EXERCISE: Print the entries below in their entirety, exactly as they are written.
--- EXERCISE DATA Enclosed Below ---
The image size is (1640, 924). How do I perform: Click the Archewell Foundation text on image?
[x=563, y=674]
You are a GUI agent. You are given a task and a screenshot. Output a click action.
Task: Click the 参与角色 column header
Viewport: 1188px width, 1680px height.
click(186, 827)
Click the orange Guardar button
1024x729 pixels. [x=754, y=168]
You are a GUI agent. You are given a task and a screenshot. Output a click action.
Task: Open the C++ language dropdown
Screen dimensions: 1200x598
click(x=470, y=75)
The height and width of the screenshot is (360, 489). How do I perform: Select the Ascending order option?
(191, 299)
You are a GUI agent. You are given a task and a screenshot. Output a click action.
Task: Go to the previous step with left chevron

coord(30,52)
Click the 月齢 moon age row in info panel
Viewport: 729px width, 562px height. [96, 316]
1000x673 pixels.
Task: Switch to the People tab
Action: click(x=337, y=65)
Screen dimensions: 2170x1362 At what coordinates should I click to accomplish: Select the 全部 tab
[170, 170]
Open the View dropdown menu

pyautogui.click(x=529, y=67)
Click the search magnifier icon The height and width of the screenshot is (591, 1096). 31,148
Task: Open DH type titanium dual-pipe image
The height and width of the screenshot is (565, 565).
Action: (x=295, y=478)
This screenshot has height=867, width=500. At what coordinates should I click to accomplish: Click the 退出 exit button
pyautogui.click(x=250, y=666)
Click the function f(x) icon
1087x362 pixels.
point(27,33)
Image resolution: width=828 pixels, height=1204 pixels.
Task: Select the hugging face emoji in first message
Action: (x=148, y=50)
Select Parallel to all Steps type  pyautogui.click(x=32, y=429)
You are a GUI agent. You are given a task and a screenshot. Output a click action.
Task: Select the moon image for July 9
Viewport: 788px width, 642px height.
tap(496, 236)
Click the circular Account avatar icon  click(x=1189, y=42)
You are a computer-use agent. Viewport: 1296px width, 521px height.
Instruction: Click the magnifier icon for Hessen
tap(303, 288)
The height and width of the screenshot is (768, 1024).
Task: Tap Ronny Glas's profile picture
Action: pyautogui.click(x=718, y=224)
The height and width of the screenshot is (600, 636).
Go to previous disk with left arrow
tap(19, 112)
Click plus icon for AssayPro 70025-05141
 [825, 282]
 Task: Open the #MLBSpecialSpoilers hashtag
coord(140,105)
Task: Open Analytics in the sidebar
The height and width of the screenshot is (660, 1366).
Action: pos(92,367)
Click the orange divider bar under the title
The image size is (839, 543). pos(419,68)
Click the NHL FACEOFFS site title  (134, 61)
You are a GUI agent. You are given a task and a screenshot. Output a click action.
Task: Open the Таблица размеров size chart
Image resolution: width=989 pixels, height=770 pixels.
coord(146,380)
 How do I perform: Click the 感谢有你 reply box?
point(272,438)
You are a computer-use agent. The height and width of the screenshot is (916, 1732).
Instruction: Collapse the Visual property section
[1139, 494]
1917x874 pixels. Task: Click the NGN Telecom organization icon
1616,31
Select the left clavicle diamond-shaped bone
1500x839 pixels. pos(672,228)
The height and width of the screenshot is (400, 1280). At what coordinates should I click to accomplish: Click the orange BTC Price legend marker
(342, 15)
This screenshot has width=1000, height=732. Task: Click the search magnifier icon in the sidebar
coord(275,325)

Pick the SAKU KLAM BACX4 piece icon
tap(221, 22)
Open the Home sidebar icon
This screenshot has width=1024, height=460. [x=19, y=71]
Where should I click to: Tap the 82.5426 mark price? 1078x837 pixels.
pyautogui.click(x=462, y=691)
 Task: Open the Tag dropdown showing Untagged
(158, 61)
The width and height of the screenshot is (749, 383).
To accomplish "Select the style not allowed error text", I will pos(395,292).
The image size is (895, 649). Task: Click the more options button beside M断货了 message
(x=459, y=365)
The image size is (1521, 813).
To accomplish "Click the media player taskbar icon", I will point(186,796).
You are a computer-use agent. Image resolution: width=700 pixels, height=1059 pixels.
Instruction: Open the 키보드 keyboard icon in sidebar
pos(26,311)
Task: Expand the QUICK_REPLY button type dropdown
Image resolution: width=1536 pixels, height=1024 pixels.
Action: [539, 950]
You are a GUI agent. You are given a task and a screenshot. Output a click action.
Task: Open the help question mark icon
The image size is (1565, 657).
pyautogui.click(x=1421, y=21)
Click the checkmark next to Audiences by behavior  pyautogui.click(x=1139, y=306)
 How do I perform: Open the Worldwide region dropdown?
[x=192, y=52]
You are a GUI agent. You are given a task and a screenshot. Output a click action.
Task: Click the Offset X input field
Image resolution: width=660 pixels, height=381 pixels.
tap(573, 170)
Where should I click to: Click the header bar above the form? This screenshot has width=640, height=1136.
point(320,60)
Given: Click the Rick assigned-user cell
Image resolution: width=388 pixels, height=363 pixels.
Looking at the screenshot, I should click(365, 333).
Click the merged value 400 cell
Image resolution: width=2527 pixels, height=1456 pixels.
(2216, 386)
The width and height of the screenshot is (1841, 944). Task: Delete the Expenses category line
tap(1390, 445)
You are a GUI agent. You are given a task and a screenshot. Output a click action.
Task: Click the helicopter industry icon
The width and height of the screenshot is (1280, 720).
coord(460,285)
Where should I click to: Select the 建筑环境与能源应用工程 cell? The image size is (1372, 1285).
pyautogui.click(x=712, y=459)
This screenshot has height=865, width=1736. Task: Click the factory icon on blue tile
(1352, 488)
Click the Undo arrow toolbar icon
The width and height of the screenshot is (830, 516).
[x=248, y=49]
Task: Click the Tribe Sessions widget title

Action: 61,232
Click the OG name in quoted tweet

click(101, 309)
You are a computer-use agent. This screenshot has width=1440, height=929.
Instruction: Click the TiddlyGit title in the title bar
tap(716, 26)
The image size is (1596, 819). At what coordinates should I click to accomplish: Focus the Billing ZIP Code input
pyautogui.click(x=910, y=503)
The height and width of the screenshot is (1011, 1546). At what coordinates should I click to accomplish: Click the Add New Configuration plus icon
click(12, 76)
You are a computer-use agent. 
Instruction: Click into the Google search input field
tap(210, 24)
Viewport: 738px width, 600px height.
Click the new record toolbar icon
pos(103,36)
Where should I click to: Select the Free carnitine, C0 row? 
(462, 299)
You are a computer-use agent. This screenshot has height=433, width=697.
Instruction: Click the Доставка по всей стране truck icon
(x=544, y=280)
--- End of Enclosed EXERCISE DATA ---
OUTPUT OF THE EXERCISE:
The image size is (1640, 924). How do I perform: Click the Archewell Foundation text on image?
[x=563, y=674]
You are a GUI agent. You are given a task and a screenshot. Output a click action.
Task: Click the 参与角色 column header
Viewport: 1188px width, 1680px height.
click(186, 827)
Click the orange Guardar button
1024x729 pixels. [x=754, y=168]
You are a GUI agent. You are given a task and a screenshot. Output a click action.
Task: Open the C++ language dropdown
Screen dimensions: 1200x598
click(x=470, y=75)
The height and width of the screenshot is (360, 489). How do I perform: Select the Ascending order option?
(191, 299)
You are a GUI agent. You are given a task and a screenshot. Output a click action.
Task: Go to the previous step with left chevron

coord(30,52)
Click the 月齢 moon age row in info panel
Viewport: 729px width, 562px height. [96, 316]
1000x673 pixels.
Task: Switch to the People tab
Action: click(x=337, y=65)
Screen dimensions: 2170x1362 At what coordinates should I click to accomplish: Select the 全部 tab
[170, 170]
Open the View dropdown menu

pyautogui.click(x=529, y=67)
Click the search magnifier icon The height and width of the screenshot is (591, 1096). 31,148
Task: Open DH type titanium dual-pipe image
The height and width of the screenshot is (565, 565).
Action: (x=295, y=478)
This screenshot has height=867, width=500. At what coordinates should I click to accomplish: Click the 退出 exit button
pyautogui.click(x=250, y=666)
Click the function f(x) icon
1087x362 pixels.
point(27,33)
Image resolution: width=828 pixels, height=1204 pixels.
Task: Select the hugging face emoji in first message
Action: (x=148, y=50)
Select Parallel to all Steps type  pyautogui.click(x=32, y=429)
You are a GUI agent. You are given a task and a screenshot. Output a click action.
Task: Select the moon image for July 9
Viewport: 788px width, 642px height.
tap(496, 236)
Click the circular Account avatar icon  click(x=1189, y=42)
You are a computer-use agent. Viewport: 1296px width, 521px height.
Instruction: Click the magnifier icon for Hessen
tap(303, 288)
The height and width of the screenshot is (768, 1024).
Task: Tap Ronny Glas's profile picture
Action: pyautogui.click(x=718, y=224)
The height and width of the screenshot is (600, 636).
Go to previous disk with left arrow
tap(19, 112)
Click plus icon for AssayPro 70025-05141
 [825, 282]
 Task: Open the #MLBSpecialSpoilers hashtag
coord(140,105)
Task: Open Analytics in the sidebar
The height and width of the screenshot is (660, 1366).
Action: pos(92,367)
Click the orange divider bar under the title
The image size is (839, 543). pos(419,68)
Click the NHL FACEOFFS site title  (134, 61)
You are a GUI agent. You are given a task and a screenshot. Output a click action.
Task: Open the Таблица размеров size chart
Image resolution: width=989 pixels, height=770 pixels.
coord(146,380)
 How do I perform: Click the 感谢有你 reply box?
point(272,438)
You are a computer-use agent. The height and width of the screenshot is (916, 1732).
Instruction: Collapse the Visual property section
[1139, 494]
1917x874 pixels. Task: Click the NGN Telecom organization icon
1616,31
Select the left clavicle diamond-shaped bone
1500x839 pixels. pos(672,228)
The height and width of the screenshot is (400, 1280). At what coordinates should I click to accomplish: Click the orange BTC Price legend marker
(342, 15)
This screenshot has width=1000, height=732. Task: Click the search magnifier icon in the sidebar
coord(275,325)

Pick the SAKU KLAM BACX4 piece icon
tap(221, 22)
Open the Home sidebar icon
This screenshot has width=1024, height=460. [x=19, y=71]
Where should I click to: Tap the 82.5426 mark price? 1078x837 pixels.
pyautogui.click(x=462, y=691)
 Task: Open the Tag dropdown showing Untagged
(158, 61)
The width and height of the screenshot is (749, 383).
To accomplish "Select the style not allowed error text", I will pos(395,292).
The image size is (895, 649). Task: Click the more options button beside M断货了 message
(x=459, y=365)
The image size is (1521, 813).
To accomplish "Click the media player taskbar icon", I will point(186,796).
You are a computer-use agent. Image resolution: width=700 pixels, height=1059 pixels.
Instruction: Open the 키보드 keyboard icon in sidebar
pos(26,311)
Task: Expand the QUICK_REPLY button type dropdown
Image resolution: width=1536 pixels, height=1024 pixels.
Action: [539, 950]
You are a GUI agent. You are given a task and a screenshot. Output a click action.
Task: Open the help question mark icon
The image size is (1565, 657).
pyautogui.click(x=1421, y=21)
Click the checkmark next to Audiences by behavior  pyautogui.click(x=1139, y=306)
 How do I perform: Open the Worldwide region dropdown?
[x=192, y=52]
You are a GUI agent. You are given a task and a screenshot. Output a click action.
Task: Click the Offset X input field
Image resolution: width=660 pixels, height=381 pixels.
tap(573, 170)
Where should I click to: Click the header bar above the form? This screenshot has width=640, height=1136.
point(320,60)
Given: Click the Rick assigned-user cell
Image resolution: width=388 pixels, height=363 pixels.
Looking at the screenshot, I should click(365, 333).
Click the merged value 400 cell
Image resolution: width=2527 pixels, height=1456 pixels.
(2216, 386)
The width and height of the screenshot is (1841, 944). Task: Delete the Expenses category line
tap(1390, 445)
You are a GUI agent. You are given a task and a screenshot. Output a click action.
Task: Click the helicopter industry icon
The width and height of the screenshot is (1280, 720).
coord(460,285)
Where should I click to: Select the 建筑环境与能源应用工程 cell? The image size is (1372, 1285).
pyautogui.click(x=712, y=459)
This screenshot has height=865, width=1736. Task: Click the factory icon on blue tile
(1352, 488)
Click the Undo arrow toolbar icon
The width and height of the screenshot is (830, 516).
[x=248, y=49]
Task: Click the Tribe Sessions widget title

Action: 61,232
Click the OG name in quoted tweet

click(101, 309)
You are a computer-use agent. This screenshot has width=1440, height=929.
Instruction: Click the TiddlyGit title in the title bar
tap(716, 26)
The image size is (1596, 819). At what coordinates should I click to accomplish: Focus the Billing ZIP Code input
pyautogui.click(x=910, y=503)
The height and width of the screenshot is (1011, 1546). At what coordinates should I click to accomplish: Click the Add New Configuration plus icon
click(12, 76)
You are a computer-use agent. 
Instruction: Click into the Google search input field
tap(210, 24)
Viewport: 738px width, 600px height.
Click the new record toolbar icon
pos(103,36)
Where should I click to: Select the Free carnitine, C0 row? 
(462, 299)
You are a computer-use agent. This screenshot has height=433, width=697.
Instruction: Click the Доставка по всей стране truck icon
(x=544, y=280)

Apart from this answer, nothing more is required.